A malformed `RUST_LOG` value is reported on stderr at startup and the server falls back to `logging.level`. The most common parse failures are an empty target before `=` (for example `RUST_LOG==warn`) and a non-level value after `=` (for example `RUST_LOG=info,aviso_server=verbose`).

A missing comma like `RUST_LOG=info aviso_server=debug` does **not** trigger the fallback. `EnvFilter` parses the whole string as a single target name with a space, and the directive ends up matching nothing instead of failing loudly. If a `RUST_LOG` value looks correct but no logs appear, double-check the commas first.

`RUST_LOG=""` (empty string) is treated as if `RUST_LOG` were unset and falls back to `logging.level`. Without this guard `EnvFilter::try_new("")` silently succeeds with a filter that matches nothing and silences the entire process. This is a real failure mode under deployment systems that export unset variables as empty strings, such as the Kubernetes downward API or docker-compose's `${VAR:-}`.

When `RUST_LOG` is unset, the default filter combines `logging.level` with a small set of mute directives so that framework internals do not flood operational logs:

| Directive | Effect |
|---|---|
| `actix_web=warn` | Caps Actix-web request lifecycle logs at warn (worker started, accepting, etc.). |
| `actix_server=warn` | Caps Actix-server lifecycle logs at warn. |
| `async_nats=info` | Caps the NATS client at info; trace/debug per-message chatter stays off. |

These mute directives are pinned by unit tests, only apply when `RUST_LOG` is unset, and only apply when the directive's level is **more restrictive** than `logging.level`. With `logging.level=warn` or `logging.level=error` the directives are skipped entirely so they never raise the per-target ceiling above what the operator chose; with `logging.level=info` the two `actix_*=warn` directives narrow framework chatter while `async_nats=info` is skipped (it would be neutral); with `logging.level=debug` or `logging.level=trace` all three directives apply. Setting `RUST_LOG` opts out of all of them and gives the operator full directive control.

## `auth`

Authentication is optional. When disabled (default), all API endpoints are publicly accessible only if schemas do not define stream auth rules.
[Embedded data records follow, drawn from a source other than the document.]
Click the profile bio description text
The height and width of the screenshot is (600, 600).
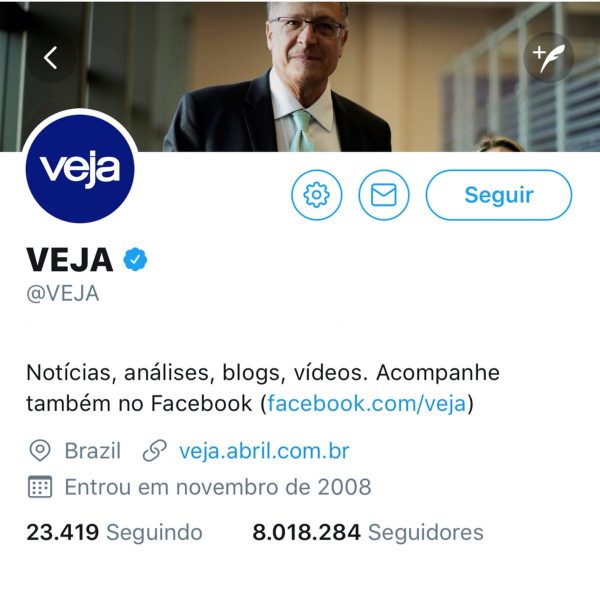[x=262, y=388]
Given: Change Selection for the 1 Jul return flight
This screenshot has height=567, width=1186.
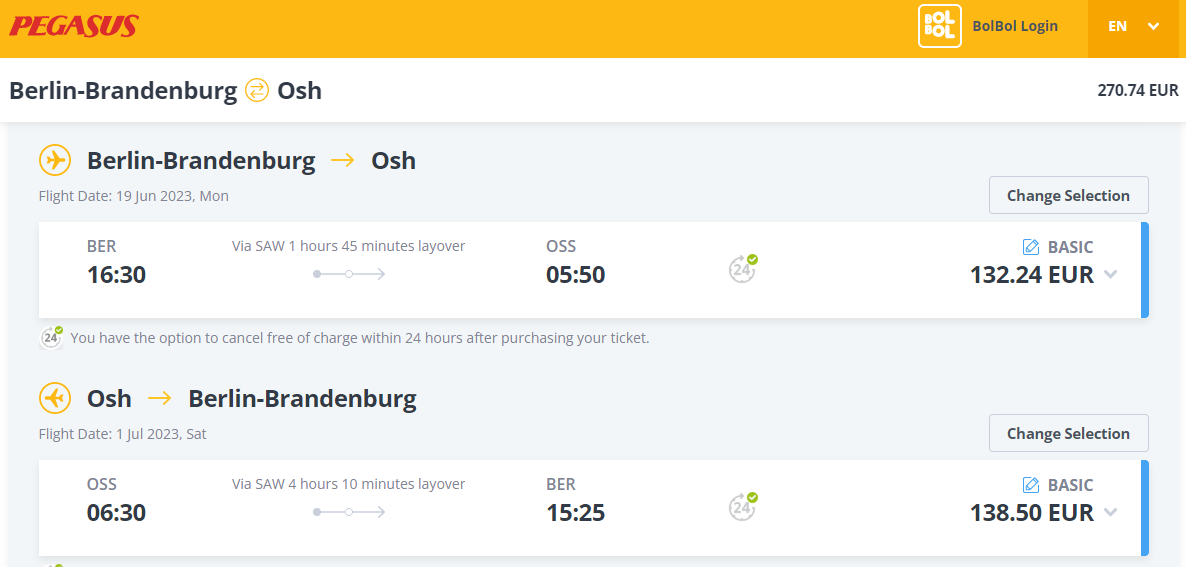Looking at the screenshot, I should [x=1068, y=433].
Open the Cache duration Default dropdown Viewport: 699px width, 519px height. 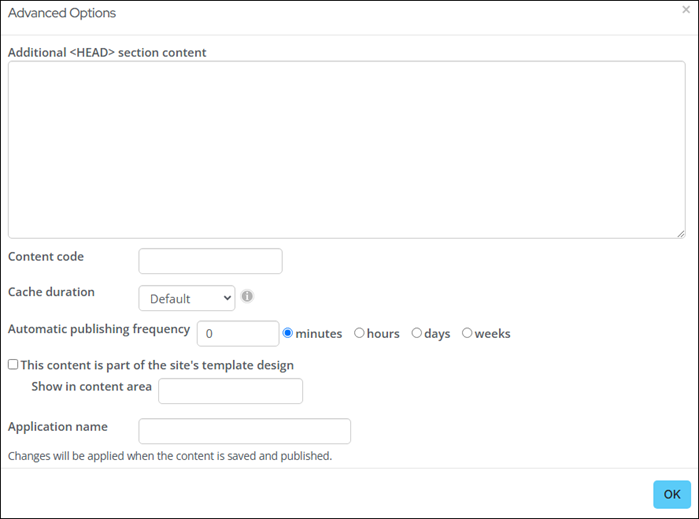pyautogui.click(x=187, y=298)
Startup fails if global auth is disabled while a schema sets `auth.required=true` or non-empty `auth.read_roles`/`auth.write_roles`.

When enabled:
- Admin endpoints always require a valid JWT and an admin role.
- Stream endpoints (`notify`, `watch`, `replay`) enforce authentication only when the target schema has `auth.required: true`.
- Schema endpoints (`/api/v1/schema`) are always public.
- In `trusted_proxy` mode, Aviso validates `Authorization: Bearer <jwt>` locally with `jwt_secret`.

| Field | Type | Default | Notes |
|---|---|---|---|
| `enabled` | `bool` | `false` | Set to `true` to enable authentication. |
| `mode` | `"direct"\|"trusted_proxy"` | `"direct"` | `direct`: forward credentials to auth-o-tron. `trusted_proxy`: validate forwarded JWT locally. |
| `auth_o_tron_url` | `string` | `""` | auth-o-tron base URL. Required when `enabled=true` and `mode=direct`. |
| `jwt_secret` | `string` | `""` | Shared HMAC secret for JWT validation. Required when `enabled=true`. Not exposed via `/api/v1/schema` endpoints and redacted when auth settings are serialized or logged. |
| `admin_roles` | `map<string, string[]>` | `{}` | Realm-scoped roles for admin endpoints (`/api/v1/admin/*`). Must contain at least one realm with non-empty roles when `enabled=true`. |
| `timeout_ms` | `u64` | `5000` | Timeout for auth-o-tron requests (milliseconds). Must be `> 0`. |

### Per-stream auth (`notification_schema.<event_type>.auth`)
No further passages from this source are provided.